[Start DATA IN THIS EXERCISE]
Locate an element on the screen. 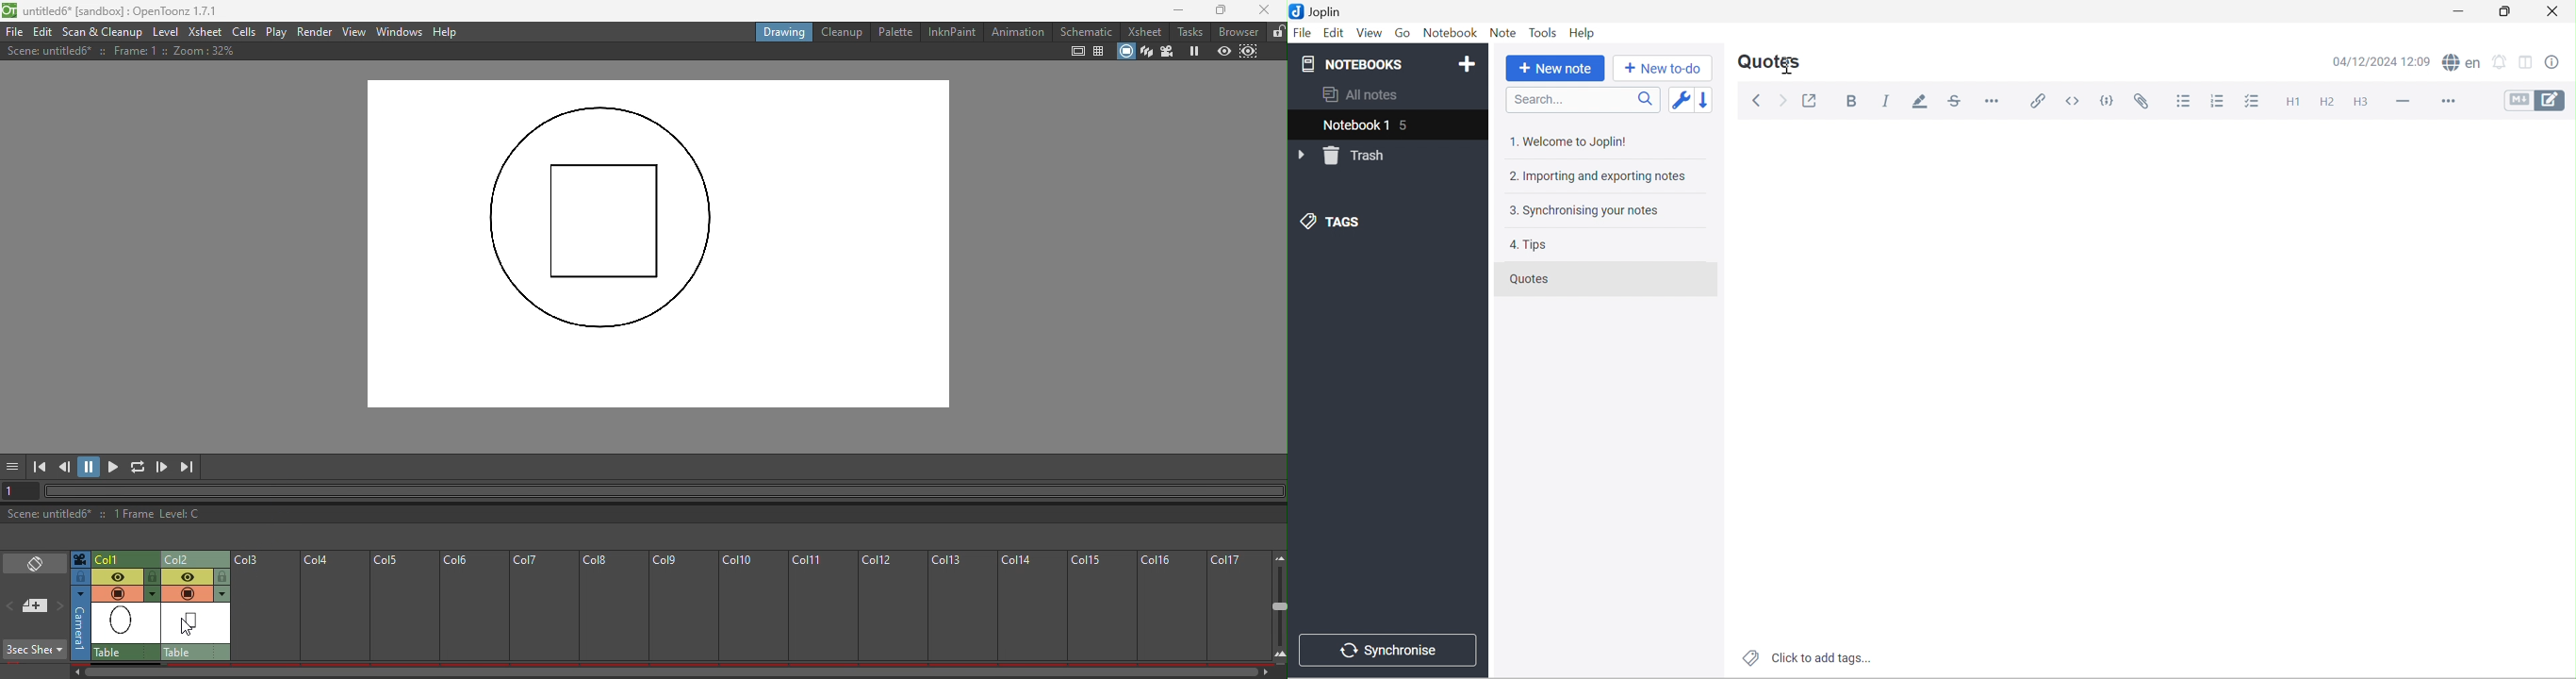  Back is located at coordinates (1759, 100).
[End DATA IN THIS EXERCISE]
[Start DATA IN THIS EXERCISE]
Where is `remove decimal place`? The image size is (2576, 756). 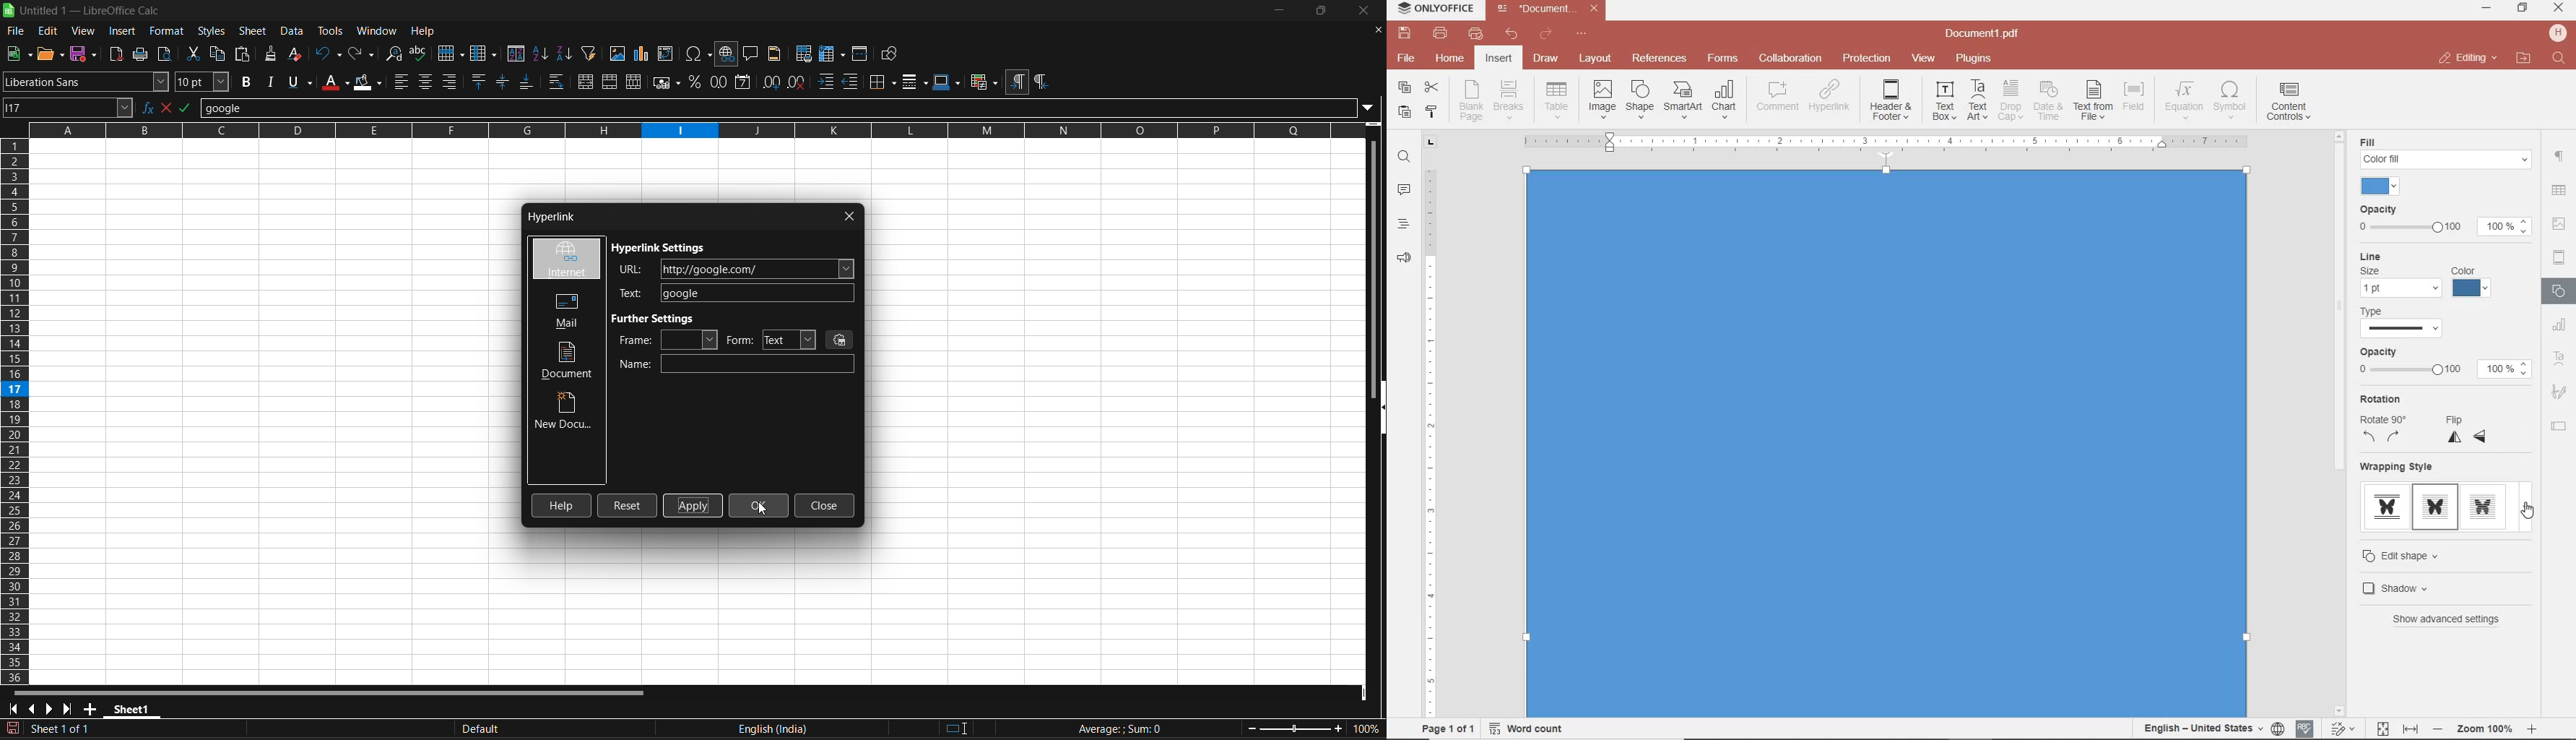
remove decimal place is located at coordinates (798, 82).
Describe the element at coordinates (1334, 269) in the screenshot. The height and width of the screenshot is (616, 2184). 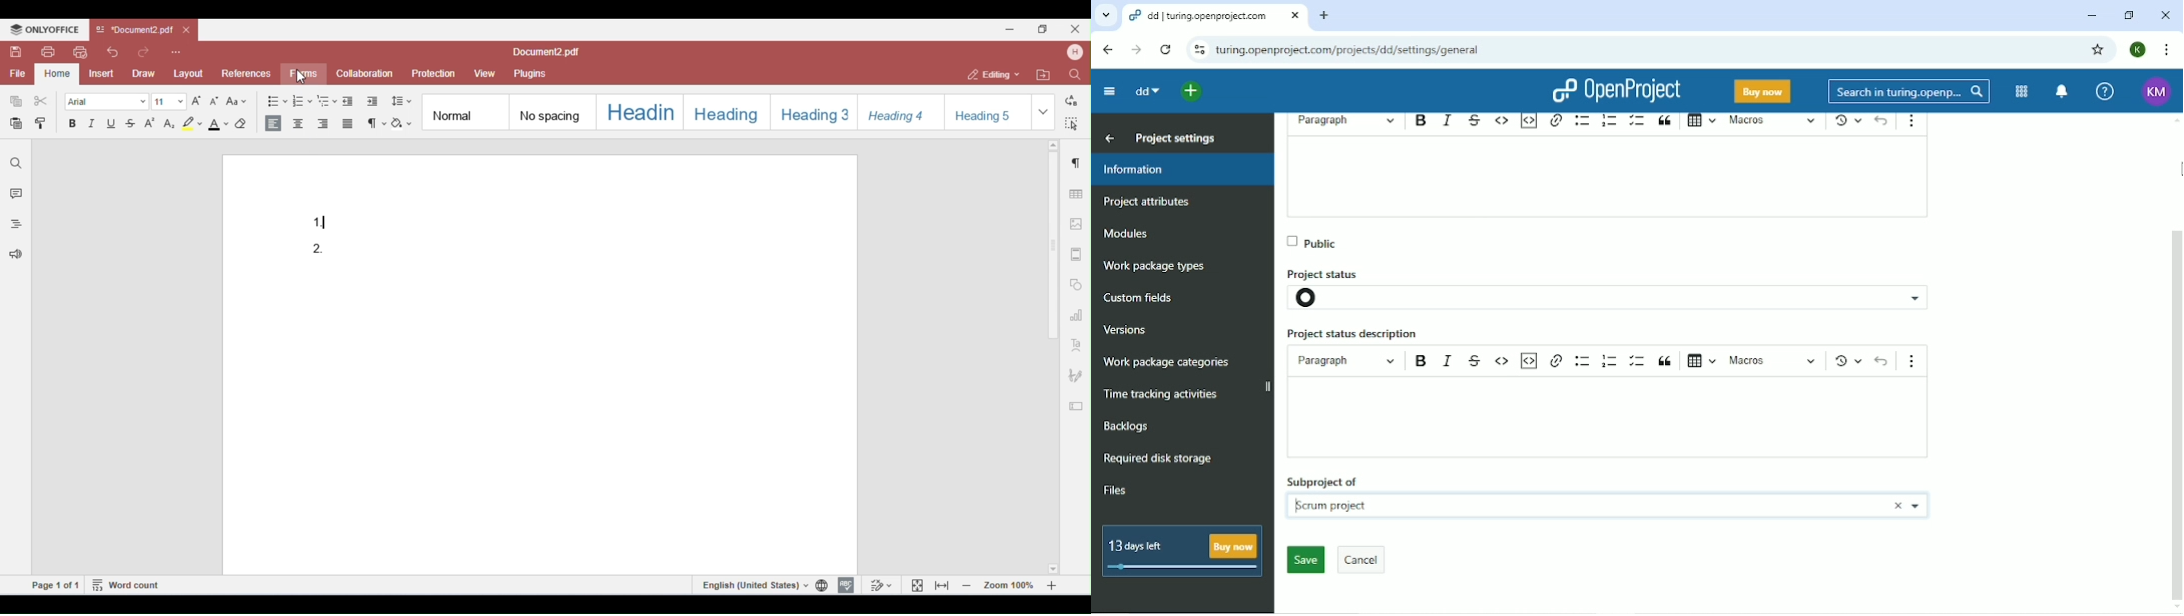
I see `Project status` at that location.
[End DATA IN THIS EXERCISE]
Quote the listing word for word, starting with the line that contains "is (2576, 756)." and going on through the line that contains "at that location.", and leave out the pictures.

Where is `remove decimal place`? The image size is (2576, 756). 
remove decimal place is located at coordinates (798, 82).
Describe the element at coordinates (1334, 269) in the screenshot. The height and width of the screenshot is (616, 2184). 
I see `Project status` at that location.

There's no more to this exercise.